You’re good at what you do. You like to think so. But it’s one thing to think you’re great and another to believe you’re great.
You love to write and you want to write a book, but you’re too embarrassed or scared to write anything and share it with the world.
What you feel like, instead, is an imposter (ala Imposter Syndrome). You feel shame: both in not being able to exercise your abilities effectively and not being able to believe in yourself (recursive shame!).
Am I good enough to call myself that?
Here’s an incomplete list of roles I’ve bestowed upon myself over the years. In each of them, I’ve experienced moments of self-doubt and shame in my lack of ability to be skilled in the role:
- Product Engineer
- Attractive to women
- Fluent in Japanese
- Martial artist
Working at Bebo, even though I’d been hired specifically for my experience with mobile platforms combined with my interest in the then-budding world of social networking sites, I still often asked myself, “Am I qualified to do this? Am I good enough?”
Others may tell you you’re great, but that isn’t necessarily enough to convince you. You think they’re just being nice, or they’re words from your friends, so they don’t hold as much sway (which, BTW, is utter bullshit, but that’s a topic for another day). This is not confidence or belief in yourself: this is insecurity and seeking of validation.
Belief in yourself is not binary: walk before running
I can confidently call myself a software developer now. But this belief did not happen overnight. It took time, and it took work: some of it intentional and some of it not.
The important part is that you have to start somewhere, and you start with baby steps.
And at the beginning, it would be unwise to expect too much out of yourself. If you’re starting out and believe in yourself as a great violinist but go to audition for the San Francisco Symphony and end up crashing and burning, you can falsely lead you to believe that the experience you’ve built up so far was invalid.
I was once at a bar chatting with someone about Japanese grammar (thrilling, I know). She was telling me something that I knew to be wrong. I let her know that I did not think she was correct, and she insisted on her viewpoint. I decided not to pull out the “I actually have a Bachelor’s in Japanese Language and Culture” card that day, but my years of study and speaking with native speakers had built up a foundation of confidence to know that I knew what I was talking about.
I was confident in what I knew based on experience.
For me, confidence is not classified as an emotion, so it is not an expression from your body that’s telling you the state of things. Confidence is, however, something that can be grown, built, and developed with experience.
Once you’ve developed some confidence, you can continue honing it and growing it. You hold it within yourself based on your experience that you built up over time.

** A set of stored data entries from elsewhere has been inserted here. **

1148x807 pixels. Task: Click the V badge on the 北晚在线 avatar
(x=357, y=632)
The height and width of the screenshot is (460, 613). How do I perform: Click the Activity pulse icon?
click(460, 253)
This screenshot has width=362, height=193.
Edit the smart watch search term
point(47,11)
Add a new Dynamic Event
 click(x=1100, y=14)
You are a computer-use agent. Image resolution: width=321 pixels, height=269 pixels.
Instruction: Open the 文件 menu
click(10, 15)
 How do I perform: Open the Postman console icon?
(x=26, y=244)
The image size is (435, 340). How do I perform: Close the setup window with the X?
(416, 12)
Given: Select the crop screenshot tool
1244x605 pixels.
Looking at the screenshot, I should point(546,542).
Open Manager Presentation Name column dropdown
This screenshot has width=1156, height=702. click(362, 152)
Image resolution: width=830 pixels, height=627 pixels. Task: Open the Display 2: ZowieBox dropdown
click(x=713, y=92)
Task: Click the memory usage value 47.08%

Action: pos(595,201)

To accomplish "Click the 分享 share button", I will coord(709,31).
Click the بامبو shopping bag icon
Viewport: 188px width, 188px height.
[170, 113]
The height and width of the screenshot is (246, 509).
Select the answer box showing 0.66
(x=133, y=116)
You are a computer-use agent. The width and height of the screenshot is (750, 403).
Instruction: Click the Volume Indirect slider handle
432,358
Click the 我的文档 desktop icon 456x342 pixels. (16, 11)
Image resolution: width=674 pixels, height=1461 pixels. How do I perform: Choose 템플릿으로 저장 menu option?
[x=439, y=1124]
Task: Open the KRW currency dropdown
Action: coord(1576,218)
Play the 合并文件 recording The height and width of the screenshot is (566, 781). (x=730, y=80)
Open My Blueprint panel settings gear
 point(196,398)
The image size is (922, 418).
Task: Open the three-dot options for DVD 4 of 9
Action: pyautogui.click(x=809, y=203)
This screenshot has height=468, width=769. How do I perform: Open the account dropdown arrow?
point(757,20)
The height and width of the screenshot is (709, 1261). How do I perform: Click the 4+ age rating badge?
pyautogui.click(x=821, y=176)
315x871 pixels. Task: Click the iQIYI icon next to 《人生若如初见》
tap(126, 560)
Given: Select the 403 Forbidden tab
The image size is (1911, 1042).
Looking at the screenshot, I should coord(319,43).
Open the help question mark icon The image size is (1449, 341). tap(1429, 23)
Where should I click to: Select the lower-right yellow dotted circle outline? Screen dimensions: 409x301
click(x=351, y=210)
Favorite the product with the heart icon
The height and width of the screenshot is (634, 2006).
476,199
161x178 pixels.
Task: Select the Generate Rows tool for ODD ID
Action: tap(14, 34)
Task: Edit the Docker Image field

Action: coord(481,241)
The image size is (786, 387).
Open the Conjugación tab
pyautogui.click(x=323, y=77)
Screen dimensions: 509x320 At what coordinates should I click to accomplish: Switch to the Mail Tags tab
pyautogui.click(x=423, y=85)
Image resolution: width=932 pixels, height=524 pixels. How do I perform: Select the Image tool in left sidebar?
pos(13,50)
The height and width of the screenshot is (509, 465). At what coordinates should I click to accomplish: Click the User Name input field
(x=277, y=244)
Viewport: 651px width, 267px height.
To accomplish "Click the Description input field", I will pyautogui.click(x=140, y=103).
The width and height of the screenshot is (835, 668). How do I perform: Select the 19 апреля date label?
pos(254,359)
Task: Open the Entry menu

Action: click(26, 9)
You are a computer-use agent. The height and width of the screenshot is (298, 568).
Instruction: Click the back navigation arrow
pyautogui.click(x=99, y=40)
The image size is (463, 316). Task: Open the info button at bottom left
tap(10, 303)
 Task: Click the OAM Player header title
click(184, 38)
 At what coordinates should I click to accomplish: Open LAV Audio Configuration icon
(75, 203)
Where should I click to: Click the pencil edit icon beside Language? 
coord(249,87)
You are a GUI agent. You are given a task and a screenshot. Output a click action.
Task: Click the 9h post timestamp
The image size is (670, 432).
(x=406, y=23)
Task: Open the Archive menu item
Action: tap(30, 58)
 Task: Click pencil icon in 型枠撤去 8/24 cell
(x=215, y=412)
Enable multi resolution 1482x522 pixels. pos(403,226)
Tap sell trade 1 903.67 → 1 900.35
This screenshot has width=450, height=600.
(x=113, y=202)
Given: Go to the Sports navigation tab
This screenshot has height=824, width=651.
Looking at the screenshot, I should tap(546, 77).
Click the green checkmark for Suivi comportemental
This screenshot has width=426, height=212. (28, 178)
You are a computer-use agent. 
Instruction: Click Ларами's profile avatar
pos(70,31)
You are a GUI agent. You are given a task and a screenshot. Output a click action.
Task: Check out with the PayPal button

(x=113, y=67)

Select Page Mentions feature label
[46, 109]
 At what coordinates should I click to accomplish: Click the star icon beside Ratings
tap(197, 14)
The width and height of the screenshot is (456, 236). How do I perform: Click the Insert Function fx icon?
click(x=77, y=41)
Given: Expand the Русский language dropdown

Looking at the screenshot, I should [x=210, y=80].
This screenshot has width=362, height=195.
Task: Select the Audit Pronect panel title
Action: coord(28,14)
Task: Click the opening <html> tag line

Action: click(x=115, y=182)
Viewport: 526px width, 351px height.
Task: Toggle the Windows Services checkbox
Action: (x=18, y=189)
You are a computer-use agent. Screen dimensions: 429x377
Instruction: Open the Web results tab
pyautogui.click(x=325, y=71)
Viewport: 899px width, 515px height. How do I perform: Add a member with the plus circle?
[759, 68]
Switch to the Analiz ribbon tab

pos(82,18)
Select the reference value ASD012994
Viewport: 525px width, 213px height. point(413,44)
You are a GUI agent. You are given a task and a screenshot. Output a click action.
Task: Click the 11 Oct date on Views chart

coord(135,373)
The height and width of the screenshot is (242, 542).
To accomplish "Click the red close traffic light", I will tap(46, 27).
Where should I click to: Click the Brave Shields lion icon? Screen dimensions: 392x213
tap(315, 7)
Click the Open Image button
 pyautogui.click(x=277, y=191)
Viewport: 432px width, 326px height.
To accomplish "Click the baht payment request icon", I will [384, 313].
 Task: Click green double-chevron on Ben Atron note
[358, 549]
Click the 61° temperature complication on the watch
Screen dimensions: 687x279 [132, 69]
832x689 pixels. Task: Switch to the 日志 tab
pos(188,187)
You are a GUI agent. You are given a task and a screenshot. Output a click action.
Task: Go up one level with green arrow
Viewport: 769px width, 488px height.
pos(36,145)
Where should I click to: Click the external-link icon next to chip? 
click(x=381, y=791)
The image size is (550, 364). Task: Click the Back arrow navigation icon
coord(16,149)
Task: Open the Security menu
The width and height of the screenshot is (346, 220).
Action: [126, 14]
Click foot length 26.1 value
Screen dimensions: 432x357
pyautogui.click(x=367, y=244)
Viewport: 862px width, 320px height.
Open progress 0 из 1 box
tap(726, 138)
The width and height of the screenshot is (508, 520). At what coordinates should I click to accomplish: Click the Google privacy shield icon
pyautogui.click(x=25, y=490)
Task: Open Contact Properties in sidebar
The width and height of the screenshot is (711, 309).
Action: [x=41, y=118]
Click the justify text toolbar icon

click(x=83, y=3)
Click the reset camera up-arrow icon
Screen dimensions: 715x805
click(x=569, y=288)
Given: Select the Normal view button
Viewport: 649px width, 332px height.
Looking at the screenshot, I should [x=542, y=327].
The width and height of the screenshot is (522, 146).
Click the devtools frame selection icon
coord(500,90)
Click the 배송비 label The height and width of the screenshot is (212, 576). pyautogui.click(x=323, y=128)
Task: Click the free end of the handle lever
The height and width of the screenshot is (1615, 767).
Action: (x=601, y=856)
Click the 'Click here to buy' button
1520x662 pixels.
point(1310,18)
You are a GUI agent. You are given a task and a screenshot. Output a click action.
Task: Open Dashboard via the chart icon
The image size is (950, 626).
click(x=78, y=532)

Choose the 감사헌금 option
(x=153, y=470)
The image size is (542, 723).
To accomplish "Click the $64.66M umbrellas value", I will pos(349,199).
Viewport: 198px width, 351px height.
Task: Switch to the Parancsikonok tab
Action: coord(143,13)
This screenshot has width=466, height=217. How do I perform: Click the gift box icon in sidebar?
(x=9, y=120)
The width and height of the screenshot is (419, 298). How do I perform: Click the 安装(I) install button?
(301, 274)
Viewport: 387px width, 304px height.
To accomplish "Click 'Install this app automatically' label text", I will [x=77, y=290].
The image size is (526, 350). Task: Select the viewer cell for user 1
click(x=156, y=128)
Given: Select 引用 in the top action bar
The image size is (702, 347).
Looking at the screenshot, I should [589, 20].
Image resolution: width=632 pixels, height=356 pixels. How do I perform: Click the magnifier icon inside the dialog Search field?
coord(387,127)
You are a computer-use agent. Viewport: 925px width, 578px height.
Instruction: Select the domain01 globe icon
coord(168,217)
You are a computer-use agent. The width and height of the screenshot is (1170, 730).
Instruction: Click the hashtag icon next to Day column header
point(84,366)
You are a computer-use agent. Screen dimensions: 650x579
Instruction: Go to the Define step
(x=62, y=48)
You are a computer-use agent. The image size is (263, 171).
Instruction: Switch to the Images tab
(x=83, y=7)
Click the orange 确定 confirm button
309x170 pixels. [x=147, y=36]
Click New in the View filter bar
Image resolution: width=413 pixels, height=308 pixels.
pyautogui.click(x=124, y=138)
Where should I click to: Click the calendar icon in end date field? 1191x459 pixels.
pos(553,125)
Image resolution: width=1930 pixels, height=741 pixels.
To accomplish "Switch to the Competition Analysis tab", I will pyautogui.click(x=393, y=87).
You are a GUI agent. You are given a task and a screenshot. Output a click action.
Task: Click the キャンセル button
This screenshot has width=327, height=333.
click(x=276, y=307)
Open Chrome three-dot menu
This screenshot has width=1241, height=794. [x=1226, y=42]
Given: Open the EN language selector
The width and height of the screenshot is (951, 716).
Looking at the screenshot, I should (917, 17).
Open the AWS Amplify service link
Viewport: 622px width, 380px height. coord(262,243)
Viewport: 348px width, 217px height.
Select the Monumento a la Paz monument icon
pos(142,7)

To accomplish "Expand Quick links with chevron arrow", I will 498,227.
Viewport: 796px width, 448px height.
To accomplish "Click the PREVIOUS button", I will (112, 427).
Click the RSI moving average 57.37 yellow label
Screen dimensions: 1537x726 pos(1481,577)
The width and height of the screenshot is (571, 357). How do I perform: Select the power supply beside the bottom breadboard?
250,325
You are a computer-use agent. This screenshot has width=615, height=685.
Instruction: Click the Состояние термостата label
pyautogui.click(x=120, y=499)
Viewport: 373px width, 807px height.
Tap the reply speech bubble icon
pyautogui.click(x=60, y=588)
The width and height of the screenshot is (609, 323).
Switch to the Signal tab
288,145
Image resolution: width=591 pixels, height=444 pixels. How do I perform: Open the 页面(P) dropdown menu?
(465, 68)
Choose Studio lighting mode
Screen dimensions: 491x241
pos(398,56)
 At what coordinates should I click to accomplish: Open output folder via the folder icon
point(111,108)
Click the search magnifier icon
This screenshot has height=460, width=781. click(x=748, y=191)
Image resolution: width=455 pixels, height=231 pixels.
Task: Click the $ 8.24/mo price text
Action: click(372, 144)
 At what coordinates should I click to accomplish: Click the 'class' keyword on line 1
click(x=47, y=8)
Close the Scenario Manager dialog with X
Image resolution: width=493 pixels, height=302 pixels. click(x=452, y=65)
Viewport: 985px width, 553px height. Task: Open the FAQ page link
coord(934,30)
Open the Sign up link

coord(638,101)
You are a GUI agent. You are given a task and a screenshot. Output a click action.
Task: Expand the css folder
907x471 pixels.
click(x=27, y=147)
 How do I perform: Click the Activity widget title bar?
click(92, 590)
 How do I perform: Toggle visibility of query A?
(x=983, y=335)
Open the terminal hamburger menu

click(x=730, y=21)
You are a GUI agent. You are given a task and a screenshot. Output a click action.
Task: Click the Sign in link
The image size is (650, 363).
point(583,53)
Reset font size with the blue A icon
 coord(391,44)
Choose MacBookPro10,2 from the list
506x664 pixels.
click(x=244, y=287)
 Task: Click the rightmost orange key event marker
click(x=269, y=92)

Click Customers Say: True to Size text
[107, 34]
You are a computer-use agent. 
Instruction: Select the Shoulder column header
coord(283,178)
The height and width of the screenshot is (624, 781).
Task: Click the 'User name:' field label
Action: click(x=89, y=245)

But how do you gain this experience?
In order to develop your confidence, you need to understand how you’re growing. And to get to that understanding, I find it easiest to find feedback loops.
Here are some feedback loops that have helped me:
- Teaching and mentoring others: At Hipmunk, I had the joy of hiring and mentoring interns. Not only was it satisfying to share my own experience and knowledge, it solidified my own believe that the experienced I had was worthwhile. Similarly, pairing sessions I have with Mike Watts on Little Countdown bring up a lot of great questions and help reinforce my skills with another experienced developer.
- Connecting with my tribe: Going to Defcon and talking with my fellow nerds let me reflect my own experiences with them. When I went to MicroConf, my eyes were opened to how far along (but also behind) in my journey as an entrepreneur.
- Keeping a journal: Writing every day and looking back at where I’ve been, I’ve been able to notice how far I’ve come in my journey for personal growth. When I read old memories where I felt insecure about not being a good enough boyfriend compared to where I am now, I can feel both proud of myself for my progress and confidence in my ability to be a good partner for my wife.
- Blogging: Much like mentoring or connecting with my tribe, blogging gives me a medium in which I can help others who are on their own journey of growth. By writing ideas down, structuring a post, and sharing, I make my own experience concrete and ultimately helps to develop my confidence in what I’m writing about. When I get comments about my posts, I get a feedback loop back to let me know that my experience is valid.
- Setting goals: By setting goals, reflecting back on them, and seeing how much I’ve accomplished, I give myself a feedback loop to let me very viscerally see that improvements I’ve made in the progress of my skills.
With all of the above, I have to make myself vulnerable and honestly accept where I am on my journey of growth. Only then can I step back and take actionable steps on improving and developing confidence.
Compassion for yourself
Shame has no power when it’s been exposed.
When comparing your abilities to those who are elites in their area, of course you’re going to feel like you’re not good enough. Is this how you would talk to your friends if they were learning a new skill? That they’re not as good as Michael Jordan so they should stop trying to dunk?
Of course you wouldn’t, and when you speak with yourself about both your abilities and the confidence in your abilities, I encourage you to speak with yourself with compassion.
You’re doing great, and you’re making great progress.
Inspired by a cynefin99’s post in /r/aspiepositivity.